Menurutnya, hukum adat tidak hanya merefleksikan nilai budaya tetapi juga menjaga keberlanjutan norma sosial yang diwariskan secara turun-temurun.
Dalam sambutannya pada pembukaan seminar bertema “Harmonisasi Hukum Adat dan Hukum Positif di Sumatera Barat”, Wabup Chandra mengajak semua pihak untuk menyinergikan hukum adat dengan hukum nasional demi mewujudkan keadilan sosial dan kepastian hukum yang menyeluruh.
Seminar yang berlangsung di Arosuka itu diselenggarakan oleh Lembaga Kerapatan Adat Alam Minangkabau (LKAAM) Kabupaten Solok dan dihadiri lebih dari 40 peserta, termasuk Ketua LKAAM Kab. Solok Dr. H. Gusmal, SH., MM., Dt.
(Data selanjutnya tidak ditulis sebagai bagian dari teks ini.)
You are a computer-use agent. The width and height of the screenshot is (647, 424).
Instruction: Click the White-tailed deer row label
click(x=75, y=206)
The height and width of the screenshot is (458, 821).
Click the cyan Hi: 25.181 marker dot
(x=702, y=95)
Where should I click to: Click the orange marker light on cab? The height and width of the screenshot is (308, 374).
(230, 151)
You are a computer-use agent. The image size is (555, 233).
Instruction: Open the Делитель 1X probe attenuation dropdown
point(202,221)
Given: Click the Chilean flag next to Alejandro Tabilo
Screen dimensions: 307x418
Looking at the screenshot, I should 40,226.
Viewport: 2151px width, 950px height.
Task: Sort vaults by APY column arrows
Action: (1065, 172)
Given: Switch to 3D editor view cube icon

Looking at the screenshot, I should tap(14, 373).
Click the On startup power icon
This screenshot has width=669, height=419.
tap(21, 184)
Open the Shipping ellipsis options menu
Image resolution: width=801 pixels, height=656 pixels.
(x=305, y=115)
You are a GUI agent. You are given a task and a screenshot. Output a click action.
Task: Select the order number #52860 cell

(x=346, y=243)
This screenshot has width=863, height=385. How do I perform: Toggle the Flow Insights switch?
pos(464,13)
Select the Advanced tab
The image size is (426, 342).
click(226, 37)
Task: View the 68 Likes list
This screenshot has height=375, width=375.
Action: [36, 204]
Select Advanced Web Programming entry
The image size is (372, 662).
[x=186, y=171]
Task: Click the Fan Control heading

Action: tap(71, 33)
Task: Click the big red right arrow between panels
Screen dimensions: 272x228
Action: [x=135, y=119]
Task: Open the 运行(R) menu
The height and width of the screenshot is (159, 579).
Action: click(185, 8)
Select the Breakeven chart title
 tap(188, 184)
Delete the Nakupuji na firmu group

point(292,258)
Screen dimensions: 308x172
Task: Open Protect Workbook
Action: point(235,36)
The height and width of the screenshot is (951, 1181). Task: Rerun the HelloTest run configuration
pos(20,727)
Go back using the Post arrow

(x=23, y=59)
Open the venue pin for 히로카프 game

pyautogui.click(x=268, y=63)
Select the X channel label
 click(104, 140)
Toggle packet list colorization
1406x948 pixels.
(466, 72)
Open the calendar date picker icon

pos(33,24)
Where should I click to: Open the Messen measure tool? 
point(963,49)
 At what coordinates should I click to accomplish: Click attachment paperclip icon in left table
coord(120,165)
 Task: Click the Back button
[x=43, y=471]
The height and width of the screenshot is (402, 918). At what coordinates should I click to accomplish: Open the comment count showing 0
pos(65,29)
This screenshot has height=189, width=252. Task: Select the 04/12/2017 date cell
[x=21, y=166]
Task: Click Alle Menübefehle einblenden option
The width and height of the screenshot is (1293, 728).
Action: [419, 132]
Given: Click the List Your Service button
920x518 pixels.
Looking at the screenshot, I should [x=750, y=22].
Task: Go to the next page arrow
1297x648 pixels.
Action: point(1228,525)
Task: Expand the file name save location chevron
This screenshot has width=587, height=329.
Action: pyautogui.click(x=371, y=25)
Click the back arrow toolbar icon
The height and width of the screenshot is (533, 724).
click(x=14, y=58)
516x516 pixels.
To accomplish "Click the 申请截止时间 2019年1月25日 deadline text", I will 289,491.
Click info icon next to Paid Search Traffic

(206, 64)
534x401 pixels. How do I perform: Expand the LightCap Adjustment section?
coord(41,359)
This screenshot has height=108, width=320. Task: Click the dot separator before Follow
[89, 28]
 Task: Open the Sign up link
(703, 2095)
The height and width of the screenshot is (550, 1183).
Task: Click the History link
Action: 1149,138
Rajo Lelo, perwakilan Gebu Minang Sumbar, unsur Muspida, dan sejumlah awak media.
Para pembicara utama dalam seminar antara lain Kasubbidsunluhkum Bidkum Polda Sumbar AKBP Andi Sentosa, S.H., Kasubbidabprof Bidpropam Kompol Alvira, S.H., serta Ketua Tim Rehabilitasi BNNP Sumbar Jon Maidi, S.T. Kompol Alvira menyampaikan bahwa hukum adat dan hukum positif dapat saling melengkapi jika dikolaborasikan secara strategis.
Ia menekankan bahwa hukum adat berlandaskan nilai-nilai lokal dan pendekatan restoratif, sementara hukum positif menghadirkan struktur legal yang sistematis.“Ketika keduanya berjalan seiring, hukum menjadi kuat dan diterima masyarakat luas,” jelasnya.
Senada dengan itu, AKBP Andi Sentosa menambahkan bahwa hukum adat Minangkabau memiliki keunikan dalam mengatur relasi sosial, sedangkan hukum positif memberi jaminan legalitas formal.
Oleh karena itu, pemahaman terhadap titik temu keduanya sangat penting untuk membangun sistem hukum yang inklusif.
Sementara itu, Ketua Tim Rehabilitasi BNNP Sumbar, Jon Maidi, menegaskan bahwa lembaganya tidak hanya fokus pada penegakan hukum, melainkan juga memberi layanan rehabilitasi menyeluruh kepada pengguna narkoba.